Another great feature is 2006 FIFA World Cup's global challenge mode, where you are tasked with matching or bettering memorable team performances from World Cup history in 40 different scenarios. For example, you might be required to jump into a game with only 30 minutes remaining and win by the same margin as the real-life victors, simultaneously trying to achieve bonus objectives such as keeping a clean sheet, or not having any players booked. And when you feel like pitting your 2006 FIFA World Cup skills against a human opponent instead of the AI, you can play online or to get some friends over for a FIFA Lounge session.

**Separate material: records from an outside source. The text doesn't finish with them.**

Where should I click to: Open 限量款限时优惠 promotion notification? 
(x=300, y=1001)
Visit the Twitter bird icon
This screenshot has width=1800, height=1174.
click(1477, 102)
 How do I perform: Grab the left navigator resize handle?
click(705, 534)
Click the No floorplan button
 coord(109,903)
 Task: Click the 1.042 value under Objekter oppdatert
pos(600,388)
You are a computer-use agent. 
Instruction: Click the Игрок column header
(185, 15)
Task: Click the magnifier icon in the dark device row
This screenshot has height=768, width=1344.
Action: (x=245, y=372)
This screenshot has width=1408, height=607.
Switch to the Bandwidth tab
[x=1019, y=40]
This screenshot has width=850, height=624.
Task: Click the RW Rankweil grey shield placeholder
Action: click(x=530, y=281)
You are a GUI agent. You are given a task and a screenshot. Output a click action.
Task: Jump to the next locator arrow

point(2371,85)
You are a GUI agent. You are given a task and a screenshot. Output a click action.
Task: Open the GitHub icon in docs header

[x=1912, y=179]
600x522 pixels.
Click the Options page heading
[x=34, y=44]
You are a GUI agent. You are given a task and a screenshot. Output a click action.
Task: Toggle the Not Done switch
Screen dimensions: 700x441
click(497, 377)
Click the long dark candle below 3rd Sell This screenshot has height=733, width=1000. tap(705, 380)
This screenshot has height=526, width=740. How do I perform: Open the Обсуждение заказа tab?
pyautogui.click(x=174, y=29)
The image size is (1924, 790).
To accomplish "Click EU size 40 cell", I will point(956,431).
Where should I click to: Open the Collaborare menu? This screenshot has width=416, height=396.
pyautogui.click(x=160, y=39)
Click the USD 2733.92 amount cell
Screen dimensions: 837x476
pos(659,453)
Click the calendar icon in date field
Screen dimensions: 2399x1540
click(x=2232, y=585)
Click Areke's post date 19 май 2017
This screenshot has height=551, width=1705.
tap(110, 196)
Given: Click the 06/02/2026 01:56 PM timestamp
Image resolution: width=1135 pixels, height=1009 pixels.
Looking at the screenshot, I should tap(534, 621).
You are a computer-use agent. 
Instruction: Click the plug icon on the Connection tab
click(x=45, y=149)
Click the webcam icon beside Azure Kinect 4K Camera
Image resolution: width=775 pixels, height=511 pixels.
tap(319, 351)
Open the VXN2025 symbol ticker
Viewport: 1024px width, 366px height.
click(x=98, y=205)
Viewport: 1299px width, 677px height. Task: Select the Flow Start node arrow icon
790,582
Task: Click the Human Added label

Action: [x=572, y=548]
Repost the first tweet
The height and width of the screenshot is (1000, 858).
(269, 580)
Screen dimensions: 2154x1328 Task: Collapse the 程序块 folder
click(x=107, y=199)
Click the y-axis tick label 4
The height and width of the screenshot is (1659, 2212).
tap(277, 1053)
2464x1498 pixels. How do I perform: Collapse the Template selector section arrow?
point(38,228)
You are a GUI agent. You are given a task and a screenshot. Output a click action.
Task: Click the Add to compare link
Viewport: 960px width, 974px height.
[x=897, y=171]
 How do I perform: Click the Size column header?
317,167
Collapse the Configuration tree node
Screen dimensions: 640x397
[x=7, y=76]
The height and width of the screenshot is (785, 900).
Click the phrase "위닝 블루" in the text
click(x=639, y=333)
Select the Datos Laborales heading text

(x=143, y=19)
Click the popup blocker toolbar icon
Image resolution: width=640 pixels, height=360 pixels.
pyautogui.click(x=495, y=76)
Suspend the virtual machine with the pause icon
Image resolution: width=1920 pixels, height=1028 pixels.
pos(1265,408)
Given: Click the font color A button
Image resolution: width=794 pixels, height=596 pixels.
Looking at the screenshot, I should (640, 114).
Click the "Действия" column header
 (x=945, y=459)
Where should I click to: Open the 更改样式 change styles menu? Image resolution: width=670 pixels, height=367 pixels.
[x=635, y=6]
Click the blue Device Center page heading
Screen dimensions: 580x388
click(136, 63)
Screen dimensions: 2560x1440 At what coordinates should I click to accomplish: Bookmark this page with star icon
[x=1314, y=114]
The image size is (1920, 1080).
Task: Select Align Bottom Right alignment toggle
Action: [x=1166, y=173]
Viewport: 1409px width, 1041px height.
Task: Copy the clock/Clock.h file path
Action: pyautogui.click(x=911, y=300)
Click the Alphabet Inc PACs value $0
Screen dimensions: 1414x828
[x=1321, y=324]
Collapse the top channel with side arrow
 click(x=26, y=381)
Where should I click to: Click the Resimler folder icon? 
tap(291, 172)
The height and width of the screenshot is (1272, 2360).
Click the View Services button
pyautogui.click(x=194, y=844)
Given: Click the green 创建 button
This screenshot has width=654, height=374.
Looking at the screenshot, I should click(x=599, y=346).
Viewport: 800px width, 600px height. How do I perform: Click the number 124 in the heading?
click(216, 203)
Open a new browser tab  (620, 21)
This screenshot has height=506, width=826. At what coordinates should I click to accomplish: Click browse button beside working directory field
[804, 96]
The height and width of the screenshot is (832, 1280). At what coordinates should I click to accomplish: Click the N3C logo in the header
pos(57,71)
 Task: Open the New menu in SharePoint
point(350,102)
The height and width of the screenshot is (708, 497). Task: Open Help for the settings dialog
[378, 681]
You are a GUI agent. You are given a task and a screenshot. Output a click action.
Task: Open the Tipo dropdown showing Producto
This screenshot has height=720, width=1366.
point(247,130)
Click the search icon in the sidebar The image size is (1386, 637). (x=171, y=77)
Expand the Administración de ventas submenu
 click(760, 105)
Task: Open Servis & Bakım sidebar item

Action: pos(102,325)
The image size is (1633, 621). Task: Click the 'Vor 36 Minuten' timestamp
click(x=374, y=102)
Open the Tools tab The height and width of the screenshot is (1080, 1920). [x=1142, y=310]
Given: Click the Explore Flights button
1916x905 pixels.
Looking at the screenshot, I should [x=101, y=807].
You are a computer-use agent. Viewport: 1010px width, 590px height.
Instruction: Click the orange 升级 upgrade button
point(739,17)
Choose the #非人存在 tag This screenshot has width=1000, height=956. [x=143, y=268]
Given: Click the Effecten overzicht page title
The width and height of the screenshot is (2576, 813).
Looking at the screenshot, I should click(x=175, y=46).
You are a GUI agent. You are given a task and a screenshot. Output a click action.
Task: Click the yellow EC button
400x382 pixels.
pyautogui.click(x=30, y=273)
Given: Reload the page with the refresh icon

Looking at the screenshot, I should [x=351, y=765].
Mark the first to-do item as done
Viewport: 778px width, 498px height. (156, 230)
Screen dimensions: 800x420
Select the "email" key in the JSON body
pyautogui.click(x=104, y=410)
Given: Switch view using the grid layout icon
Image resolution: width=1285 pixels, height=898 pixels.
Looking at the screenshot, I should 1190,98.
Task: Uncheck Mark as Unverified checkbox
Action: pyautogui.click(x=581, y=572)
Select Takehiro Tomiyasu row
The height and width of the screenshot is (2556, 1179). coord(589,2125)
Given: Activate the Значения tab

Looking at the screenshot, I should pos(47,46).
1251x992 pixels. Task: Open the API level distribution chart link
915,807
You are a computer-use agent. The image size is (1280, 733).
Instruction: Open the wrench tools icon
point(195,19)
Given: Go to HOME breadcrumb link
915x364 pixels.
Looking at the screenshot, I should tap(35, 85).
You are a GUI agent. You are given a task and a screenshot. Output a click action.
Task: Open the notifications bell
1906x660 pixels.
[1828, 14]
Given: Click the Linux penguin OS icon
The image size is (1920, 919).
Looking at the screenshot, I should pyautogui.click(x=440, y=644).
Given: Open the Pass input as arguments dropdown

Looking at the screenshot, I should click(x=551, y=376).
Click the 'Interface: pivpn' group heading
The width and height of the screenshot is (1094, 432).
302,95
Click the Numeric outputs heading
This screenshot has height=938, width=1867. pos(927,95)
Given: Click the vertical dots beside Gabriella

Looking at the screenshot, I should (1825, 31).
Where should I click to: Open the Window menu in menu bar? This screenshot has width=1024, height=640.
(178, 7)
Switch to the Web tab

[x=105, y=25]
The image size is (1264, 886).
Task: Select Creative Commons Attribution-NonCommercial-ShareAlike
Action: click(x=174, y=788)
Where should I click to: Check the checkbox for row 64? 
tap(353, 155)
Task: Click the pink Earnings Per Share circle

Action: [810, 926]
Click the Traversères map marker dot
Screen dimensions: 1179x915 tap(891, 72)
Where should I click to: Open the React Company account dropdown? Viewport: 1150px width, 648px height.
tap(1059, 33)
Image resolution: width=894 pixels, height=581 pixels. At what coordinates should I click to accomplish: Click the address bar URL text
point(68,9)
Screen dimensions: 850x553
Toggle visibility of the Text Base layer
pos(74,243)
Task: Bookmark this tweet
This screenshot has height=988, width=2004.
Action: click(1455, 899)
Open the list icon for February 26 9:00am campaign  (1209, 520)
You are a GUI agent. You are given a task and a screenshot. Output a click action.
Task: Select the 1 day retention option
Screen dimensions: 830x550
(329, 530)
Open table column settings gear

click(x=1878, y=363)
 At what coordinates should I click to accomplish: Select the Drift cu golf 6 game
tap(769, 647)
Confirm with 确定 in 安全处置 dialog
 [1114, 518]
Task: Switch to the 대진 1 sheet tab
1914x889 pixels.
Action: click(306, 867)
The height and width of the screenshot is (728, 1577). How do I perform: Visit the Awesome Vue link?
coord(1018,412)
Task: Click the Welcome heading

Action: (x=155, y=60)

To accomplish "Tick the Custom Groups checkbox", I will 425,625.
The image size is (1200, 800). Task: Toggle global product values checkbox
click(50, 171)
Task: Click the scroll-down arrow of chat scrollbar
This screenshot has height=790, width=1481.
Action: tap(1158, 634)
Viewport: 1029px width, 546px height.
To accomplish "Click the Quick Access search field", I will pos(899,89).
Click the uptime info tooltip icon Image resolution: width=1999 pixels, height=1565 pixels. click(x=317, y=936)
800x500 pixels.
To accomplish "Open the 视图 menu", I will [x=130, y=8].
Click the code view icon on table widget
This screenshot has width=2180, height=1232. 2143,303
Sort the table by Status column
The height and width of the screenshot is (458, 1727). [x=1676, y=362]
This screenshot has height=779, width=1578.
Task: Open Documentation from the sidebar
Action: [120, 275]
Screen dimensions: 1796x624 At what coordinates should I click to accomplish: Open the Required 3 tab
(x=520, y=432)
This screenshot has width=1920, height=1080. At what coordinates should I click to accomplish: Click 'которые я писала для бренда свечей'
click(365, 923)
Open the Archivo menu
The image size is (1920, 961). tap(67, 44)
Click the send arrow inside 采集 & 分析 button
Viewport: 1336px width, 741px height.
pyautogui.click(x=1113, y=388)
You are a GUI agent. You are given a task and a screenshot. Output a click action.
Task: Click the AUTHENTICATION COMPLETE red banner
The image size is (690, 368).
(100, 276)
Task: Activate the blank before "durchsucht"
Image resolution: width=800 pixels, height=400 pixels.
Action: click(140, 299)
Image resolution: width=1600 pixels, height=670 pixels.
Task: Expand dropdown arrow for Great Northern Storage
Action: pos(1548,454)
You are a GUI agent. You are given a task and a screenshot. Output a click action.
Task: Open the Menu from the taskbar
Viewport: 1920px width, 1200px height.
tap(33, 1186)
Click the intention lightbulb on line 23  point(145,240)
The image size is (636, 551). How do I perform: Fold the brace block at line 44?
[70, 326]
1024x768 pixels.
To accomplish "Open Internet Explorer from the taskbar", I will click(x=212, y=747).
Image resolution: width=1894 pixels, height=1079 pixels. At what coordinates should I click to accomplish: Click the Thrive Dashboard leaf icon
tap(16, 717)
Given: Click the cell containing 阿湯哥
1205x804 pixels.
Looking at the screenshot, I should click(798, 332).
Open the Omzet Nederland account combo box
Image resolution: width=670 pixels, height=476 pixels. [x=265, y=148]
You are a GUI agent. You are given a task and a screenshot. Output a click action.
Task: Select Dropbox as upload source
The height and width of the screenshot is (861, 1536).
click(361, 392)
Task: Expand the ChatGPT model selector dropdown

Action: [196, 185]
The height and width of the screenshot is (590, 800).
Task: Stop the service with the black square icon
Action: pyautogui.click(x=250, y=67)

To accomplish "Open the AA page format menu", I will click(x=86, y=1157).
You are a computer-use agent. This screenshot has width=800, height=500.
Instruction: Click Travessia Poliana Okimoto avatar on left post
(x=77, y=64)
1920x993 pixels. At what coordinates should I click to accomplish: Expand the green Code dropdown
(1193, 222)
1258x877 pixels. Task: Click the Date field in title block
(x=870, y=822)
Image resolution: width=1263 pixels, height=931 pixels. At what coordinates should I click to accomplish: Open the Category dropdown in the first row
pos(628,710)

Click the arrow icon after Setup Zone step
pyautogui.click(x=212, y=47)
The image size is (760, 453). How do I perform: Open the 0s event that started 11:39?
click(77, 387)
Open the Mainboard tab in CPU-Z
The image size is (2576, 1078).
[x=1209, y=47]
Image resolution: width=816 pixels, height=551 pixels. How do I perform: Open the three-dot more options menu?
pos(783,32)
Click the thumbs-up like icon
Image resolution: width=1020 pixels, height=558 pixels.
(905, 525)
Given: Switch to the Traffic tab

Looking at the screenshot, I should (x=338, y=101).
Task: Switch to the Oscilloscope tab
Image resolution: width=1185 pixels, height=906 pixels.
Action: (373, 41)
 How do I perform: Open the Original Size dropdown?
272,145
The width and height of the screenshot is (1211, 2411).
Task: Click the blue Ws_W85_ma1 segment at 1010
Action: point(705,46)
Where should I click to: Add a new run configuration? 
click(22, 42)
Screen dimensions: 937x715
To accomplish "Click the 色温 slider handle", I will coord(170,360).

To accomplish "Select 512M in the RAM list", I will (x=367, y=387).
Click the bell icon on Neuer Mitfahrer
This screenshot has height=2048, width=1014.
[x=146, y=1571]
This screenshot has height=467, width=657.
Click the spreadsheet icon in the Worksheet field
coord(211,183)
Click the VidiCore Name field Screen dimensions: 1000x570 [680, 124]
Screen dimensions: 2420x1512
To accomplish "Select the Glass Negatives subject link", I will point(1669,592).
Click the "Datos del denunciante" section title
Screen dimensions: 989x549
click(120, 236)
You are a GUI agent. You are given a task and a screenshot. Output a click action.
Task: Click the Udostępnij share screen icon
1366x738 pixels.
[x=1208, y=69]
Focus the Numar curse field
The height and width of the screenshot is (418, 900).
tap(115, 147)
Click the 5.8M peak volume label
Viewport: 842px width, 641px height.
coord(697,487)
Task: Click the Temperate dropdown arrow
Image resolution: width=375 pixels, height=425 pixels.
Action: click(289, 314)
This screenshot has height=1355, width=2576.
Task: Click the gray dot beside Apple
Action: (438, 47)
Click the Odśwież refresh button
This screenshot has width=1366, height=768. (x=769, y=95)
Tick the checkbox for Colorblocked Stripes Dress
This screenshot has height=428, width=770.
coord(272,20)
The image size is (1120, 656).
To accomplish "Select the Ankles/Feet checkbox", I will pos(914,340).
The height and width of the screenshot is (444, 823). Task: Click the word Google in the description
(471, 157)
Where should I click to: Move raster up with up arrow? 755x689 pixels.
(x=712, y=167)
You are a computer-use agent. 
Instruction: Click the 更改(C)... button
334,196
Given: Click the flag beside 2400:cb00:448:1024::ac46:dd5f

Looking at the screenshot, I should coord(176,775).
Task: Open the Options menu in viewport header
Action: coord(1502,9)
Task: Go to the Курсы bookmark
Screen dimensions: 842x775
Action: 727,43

Like its predecessor, 2006 FIFA World Cup requires you to either pay a small fee, or submit your e-mail address before you can play online.
2006 FIFA World Cup's Lounge mode supports up to eight players, although it can certainly be enjoyed by just two or three. Like the Lounge mode in its earlier iteration, 2006 FIFA World Cup's Lounge keeps track of your performances against all of the other participants, giving you a different options for determining who gets to play next. The Lounge mode also retains the "cheap shots" feature, which lets you level the playing field against opponents by using cheats you've earned during previous performances. As another fun option, the Lounge mode has a new risk-style map feature that allows you to take control of countries on the map by winning games with, or against, them.
The closest thing yet to experiencing the excitement and emotion involved in World Cup soccer, and at a fraction of the ticket price, 2006 FIFA World Cup is just too good to pass up.